- **DOCUMENT PASSAGE**
# My '97 R33 GTR



## JapFreak786 (Aug 29, 2003)

Carried out a few small changes over winter,one of the addition's not everyone will like,however I wanted to carry it out and see what the difference would be,and the addition,is me laying down a few sheets's of dynamat xtreme on the floor,doors and rear bench.
It has made a difference,can have conversation's in the car better now,and there is less noise when driving.

Changed back to OEM R33 GTR alloys and sold the R34 GTR one's,did also have a roll cage that I was going to fit,however having to strip the rear interior out and loose the back seats wasn't an option for me so this was sold no.
Added the apexi filter's onto the car aswell,and removed the HKS one's (will be up for sale soon)
Fitted some LED lights to the cluster's aswell,along with all the interior lights,not got other picture's of them as they're even more blurry than the put up 
Plan on painting the inlet plenum black soon.

Car was washed earlier today,shame it started raining so i applied some Meguiars Ultimate Quick Detailer and left it


----------



## Jags (May 20, 2007)

Car's looking great Emil, although I think a set of 20mm spacers are needed on the standard rims.


----------



## JapFreak786 (Aug 29, 2003)

thanks dude,yeah there are quite a few things I want to change if it stay's and doesn't get replaced with something else


----------



## Kadir (Mar 23, 2008)

Keep up the good work baiya.. And that gearknob is pretty out there! LOL..


----------



## akasakaR33 (Oct 10, 2005)

how's the dynamat working out? The car any quieter?


----------



## Mikeydinho (Jan 30, 2009)

Looking good, as above 20mm spacers, i done that on mine before the switch to 18x10 et15, think I still have a set of 20mm hubcentric about if your in need.

Mikey


----------



## Boosted (Jun 5, 2008)

I didn't even notice the gear knob until somebody pointed it out, it looks a bit like a cross between a light bulb and a butt plug :chuckle:


The rest of the car looks great though :thumbsup:


----------



## Mook (Mar 20, 2007)

Looking good Emil. Don't think I've seen pics of this before. Would have kept the 34 wheels though 

What lamps did you use for the interior lightS dude?

- **GIVEN INSTRUCTION 1**
Gather every line of the records that contains the string "resolution".

Records for finding displayed items

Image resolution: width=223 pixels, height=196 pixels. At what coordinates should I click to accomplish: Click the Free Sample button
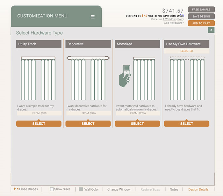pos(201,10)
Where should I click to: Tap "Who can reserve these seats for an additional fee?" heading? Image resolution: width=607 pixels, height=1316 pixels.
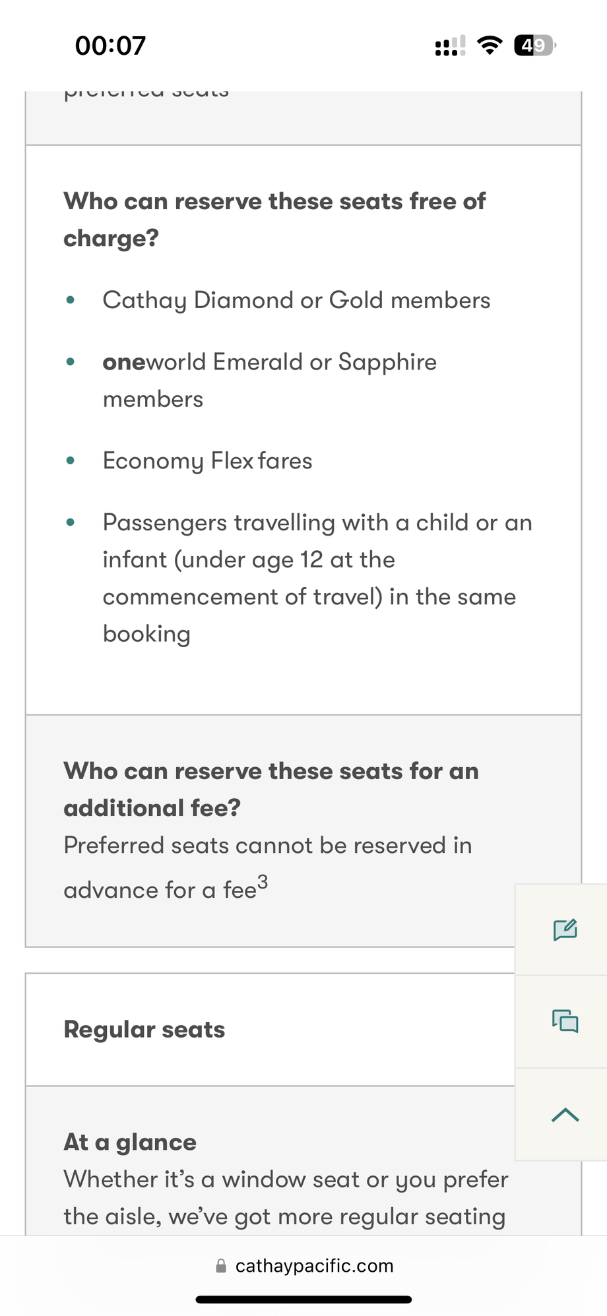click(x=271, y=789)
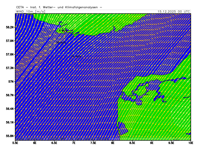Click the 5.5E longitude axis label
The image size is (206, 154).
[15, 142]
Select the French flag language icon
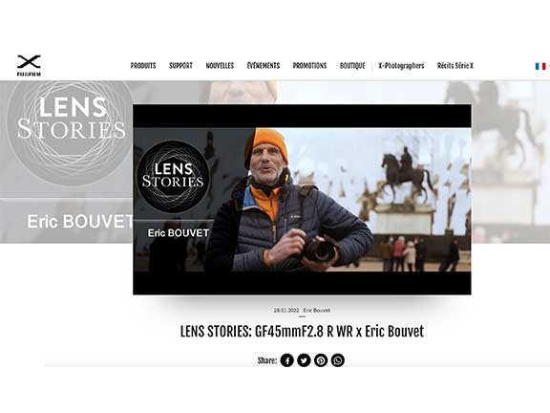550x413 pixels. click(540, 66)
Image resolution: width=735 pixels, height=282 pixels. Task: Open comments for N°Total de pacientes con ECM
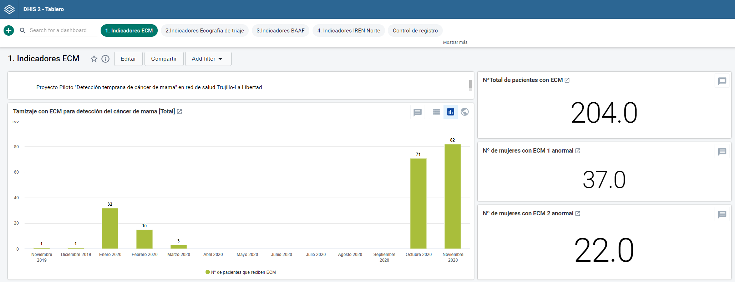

- **GIVEN INSTRUCTION 2**
In the car forum thread, what did JapFreak786 lay down on the floor, doors and rear bench?

- **RESPONSE 1**
Image resolution: width=223 pixels, height=196 pixels. At what coordinates should I click to accomplish: Click the Free Sample button
Where should I click to: Tap "Who can reserve these seats for an additional fee?" heading? Image resolution: width=607 pixels, height=1316 pixels.
Image resolution: width=735 pixels, height=282 pixels. Task: Open comments for N°Total de pacientes con ECM

- **RESPONSE 2**
A few sheets of dynamat xtreme.